Menu

Pentingnya Pendampingan dan Keberpihakan terhadap Korban Kekerasan Seksual

09 Desember 2021 20:30 WIB

Stop kekerasan seksual pada anak (Focus for Health)

HerStory, Medan —

Rancangan Undang-Undang Penghapusan Kekerasan Seksual (RUU PKS) telah melalui perjalanan panjang hingga mengalami tarik ulur. Bahkan, pada Agustus 2021, RUU ini mengalami perubahan nama menjadi RUU Tindak Pidana Kekerasan Seksual (RUU TPKS) dalam proses pembahasan di Prolegnas Prioritas 2021.

Belum lama ini kabar baik soal RUU ini terdengar. Rapat Badan Legislasi DPR RI menghasilkan kesepakatan bahwa 7 Fraksi DPR RI menyetujui draft RUU TPKS untuk dilanjutkan dalam Paripurna. Fraksi tersebut adalah PDIP, Gerindra, Nasdem, PKB, Demokrat, PAN, dan PPP.

Kendati demikian, Forum Pengada Layanan (FPL) masih ada yang pasal yang seharusnya dipertimbangkan oleh DPR. Oleh karena itu, lembaga yang menangani kasus kekerasan seksual ini mendesak DPR untuk memperhatikan beberapa hal, khususnya soal korban kekerasan seksual dan pendamping korban.

Pendampingan korban sangat penting sebab masih kurangnya keamanan bagi korban maupun pendamping.
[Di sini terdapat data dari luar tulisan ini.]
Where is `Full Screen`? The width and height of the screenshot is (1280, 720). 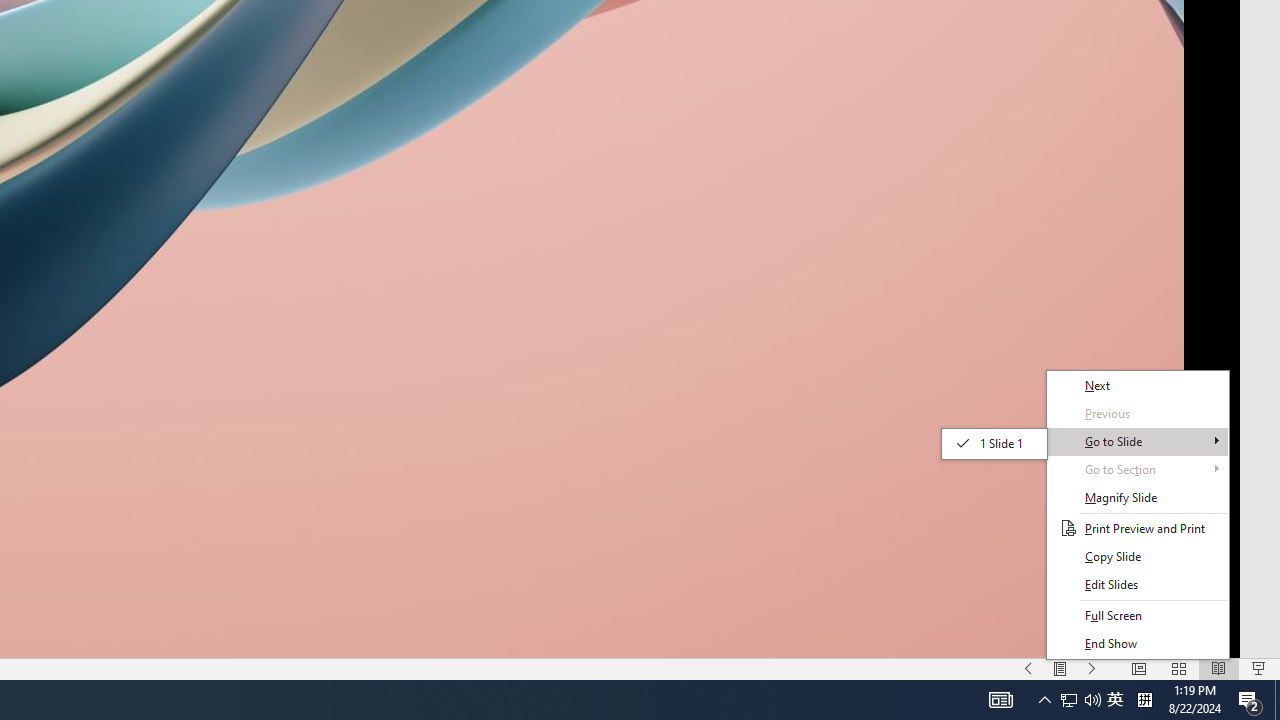
Full Screen is located at coordinates (1138, 616).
Padahal, dengan adanya pendampingan terhadap korban kekerasan seksual, mereka dapat membantu korban untuk pulih kembali.

Namun, banyak hambatan yang masih terjadi. Salah satunya seperti yang terjadi di Maluku yang mana pendamping dan korban sama-sama merasakan banyak tantangan untuk mendapatkan perlindungan.

Melsia Huliselan, seorang pendamping dari Gasira Maluku, menjelaskan bahwa untuk mengusut suatu kasus di Maluku membutuhkan waktu berbulan-bulan. Hal tersebut terjadi karena adanya kendala mulai dari finansial hingga jarak yang jauh.

“Ketika kasusnya sudah dilaporkan, kasusnya memakan waktu berbulan-bulan dengan alasan tertentu. Tidak ada pembiayaan ketika harus merujuk kasus ke Ambon hingga tidak ada biaya untuk membawa berkasnya,” paparnya dalam Konferensi Pers Forum Pengada Layanan, Kamis (9/12/2021).

Ia mengungkapkan bahwa korban harus banyak mengeluarkan uang bahkan sampai menjual barang. Sayangnya, setelah menempuh perjalanan panjang, sering kali kasus berujung mediasi.

Oleh karena itu, ia melihat pentingnya pendampingan korban untuk mencegah hal tersebut. Pendamping korban menjadi jembatan bagi korban untuk menyelesaikan masalahnya.

Selain itu, masalah soal keberpihakan terhadap korban juga masih menjadi hal penting yang harus diperhatikan. Pasalnya, aparat hukum belum berpihak kepada pernyataan korban.

“Ketika pelaku tidak mengakui kejahatannya, maka korban yang disalahkan,” ungkap Melsia.

Alih-alih berpihak pada korban, Melsia memaparkan bahwa korban kerap diminta untuk melakukan tes kejiwaan. Padahal, bukti pemerkosaan sudah terlihat dari hasil visum.

“Kenapa hanya keterangan pelaku yang didengar? Kenapa keterangan korban, keterangan saksi tidak cukup untuk membuktikan perkara yang dialami? Padahal sudah ada hasil visum yang membuktikan dia diperkosa,” tegasnya.

Pentingnya keberpihakan terhadap korban dan pendampingan menjadi pokok permasalahan yang penting. Oleh karena itu, Forum Pengadaan Layanan mendesak urgensi pembahasan RUU TPKS yang melindungi korban.